→ YOUR GOAL:
Everything in the data below is left aside except the lines from the one containing "The height and" through the one containing "the Estonian flag"; repeat those exactly.

→ DATA FOR REVIEW:
[Start of Attachment]

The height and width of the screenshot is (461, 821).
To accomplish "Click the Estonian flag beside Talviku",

[End of Attachment]
[Start of Attachment]

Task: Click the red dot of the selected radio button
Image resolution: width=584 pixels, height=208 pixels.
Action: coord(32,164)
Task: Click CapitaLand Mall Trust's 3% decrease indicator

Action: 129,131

[End of Attachment]
[Start of Attachment]

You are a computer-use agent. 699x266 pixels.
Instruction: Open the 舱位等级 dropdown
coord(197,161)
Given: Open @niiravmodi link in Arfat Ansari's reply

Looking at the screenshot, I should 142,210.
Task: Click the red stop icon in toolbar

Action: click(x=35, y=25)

[End of Attachment]

→ ANSWER:
The height and width of the screenshot is (461, 821).
To accomplish "Click the Estonian flag beside Talviku",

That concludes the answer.